■ Your assignment
Once you reach the line containing "Type 2 innate" in the entries below, write out that line and each one after it down to the line containing "Text (66, 232)", exactly and with nothing added.

[[ Records open ]]

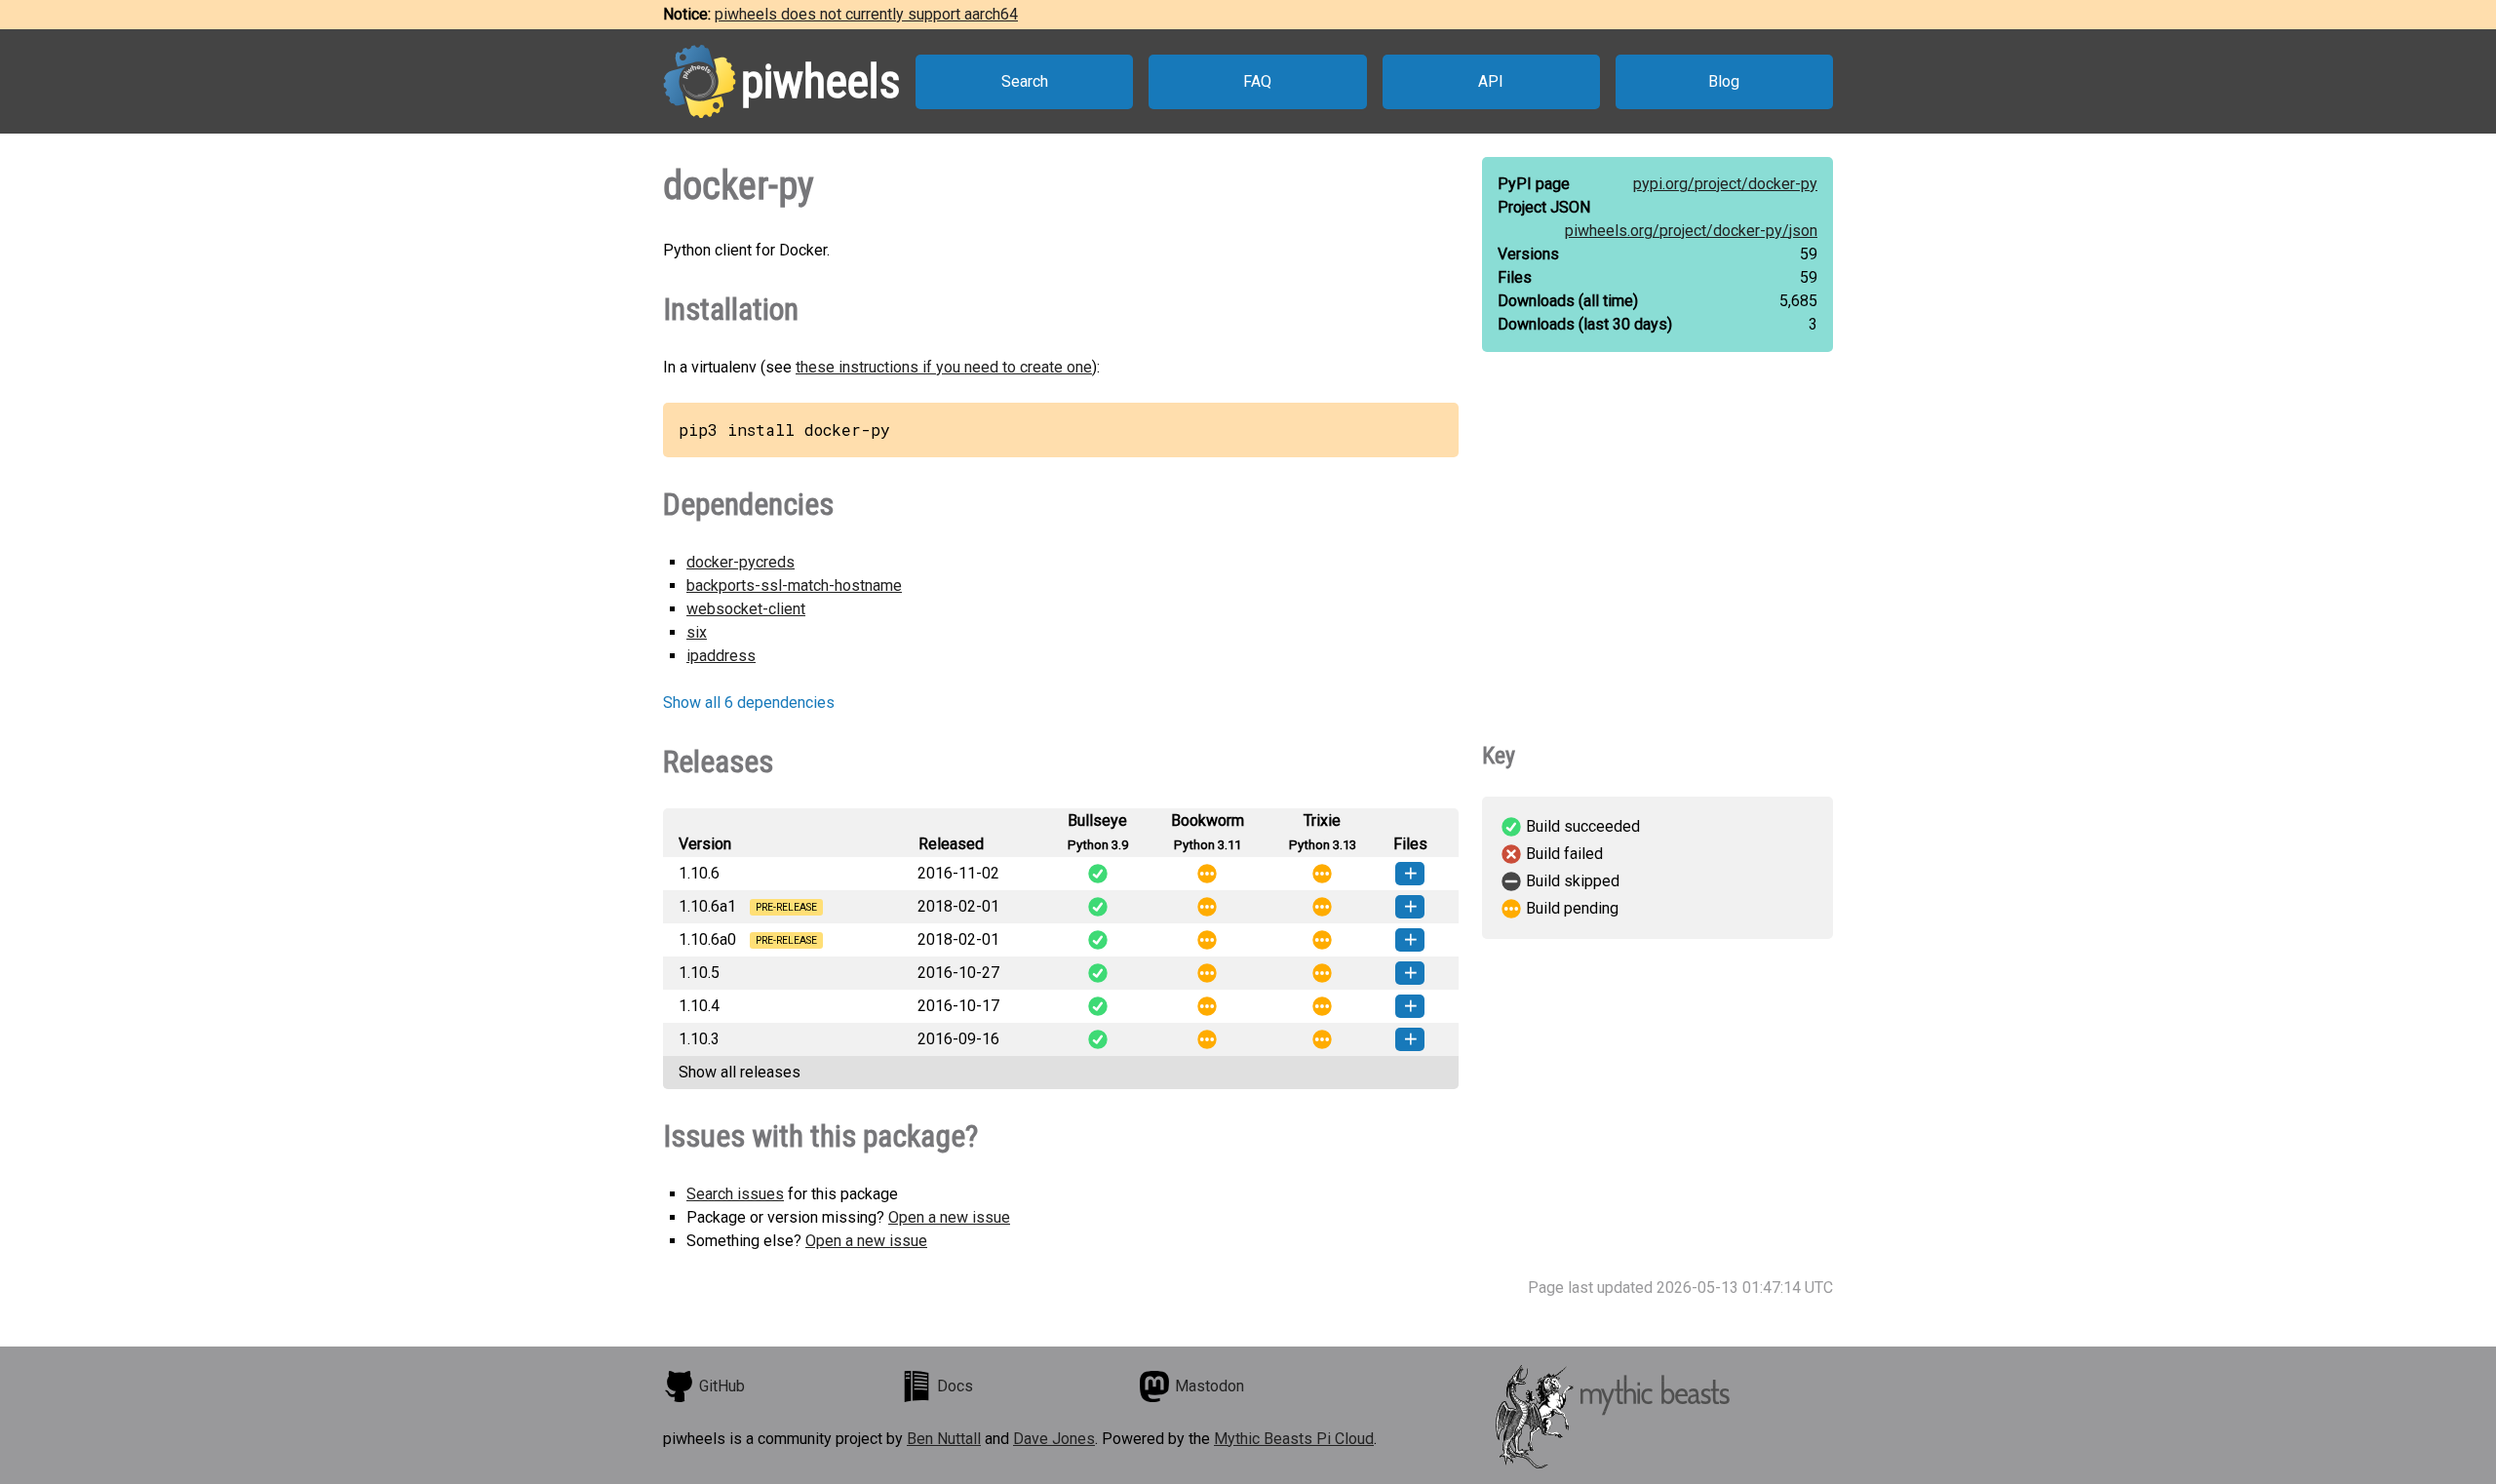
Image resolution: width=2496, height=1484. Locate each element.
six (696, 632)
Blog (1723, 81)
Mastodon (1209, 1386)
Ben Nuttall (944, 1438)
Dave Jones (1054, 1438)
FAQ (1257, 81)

[[ Records closed ]]
[[ Records open ]]

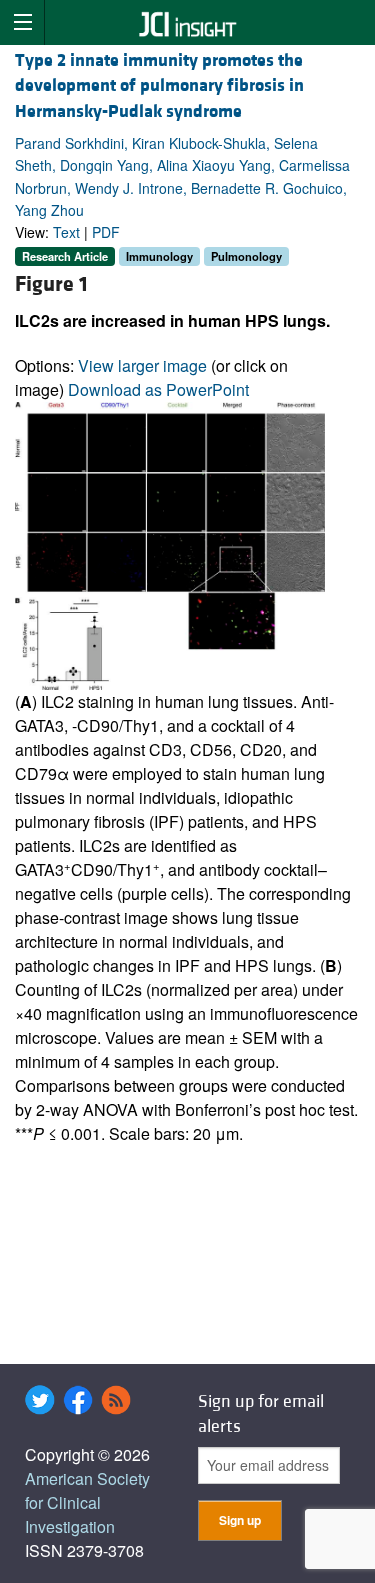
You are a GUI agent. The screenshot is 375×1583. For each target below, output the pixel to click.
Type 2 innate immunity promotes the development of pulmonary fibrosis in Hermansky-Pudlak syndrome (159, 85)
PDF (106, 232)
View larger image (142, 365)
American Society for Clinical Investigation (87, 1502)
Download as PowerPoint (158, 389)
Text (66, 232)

[[ Records closed ]]
[[ Records open ]]

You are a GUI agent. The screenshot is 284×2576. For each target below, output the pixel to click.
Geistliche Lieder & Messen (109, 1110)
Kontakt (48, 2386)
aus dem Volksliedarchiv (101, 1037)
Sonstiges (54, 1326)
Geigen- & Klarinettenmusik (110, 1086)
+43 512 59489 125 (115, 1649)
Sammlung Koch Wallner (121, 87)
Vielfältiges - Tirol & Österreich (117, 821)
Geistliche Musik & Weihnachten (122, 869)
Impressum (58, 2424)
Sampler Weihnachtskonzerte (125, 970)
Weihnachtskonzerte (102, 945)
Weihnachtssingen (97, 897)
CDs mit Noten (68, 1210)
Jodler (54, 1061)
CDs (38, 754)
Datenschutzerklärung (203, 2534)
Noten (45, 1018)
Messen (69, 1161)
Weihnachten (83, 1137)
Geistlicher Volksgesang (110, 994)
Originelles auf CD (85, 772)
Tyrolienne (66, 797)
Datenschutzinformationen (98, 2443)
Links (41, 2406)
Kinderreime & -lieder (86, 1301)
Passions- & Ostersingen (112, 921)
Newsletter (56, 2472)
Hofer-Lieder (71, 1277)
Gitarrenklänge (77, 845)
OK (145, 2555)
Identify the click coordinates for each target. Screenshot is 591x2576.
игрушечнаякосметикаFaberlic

[[ Records closed ]]

■ Task answer
Type 2 innate immunity promotes the development of pulmonary fibrosis in Hermansky-Pudlak syndrome (159, 85)
PDF (106, 232)
View larger image (142, 365)
American Society for Clinical Investigation (87, 1502)
Download as PowerPoint (158, 389)
Text (66, 232)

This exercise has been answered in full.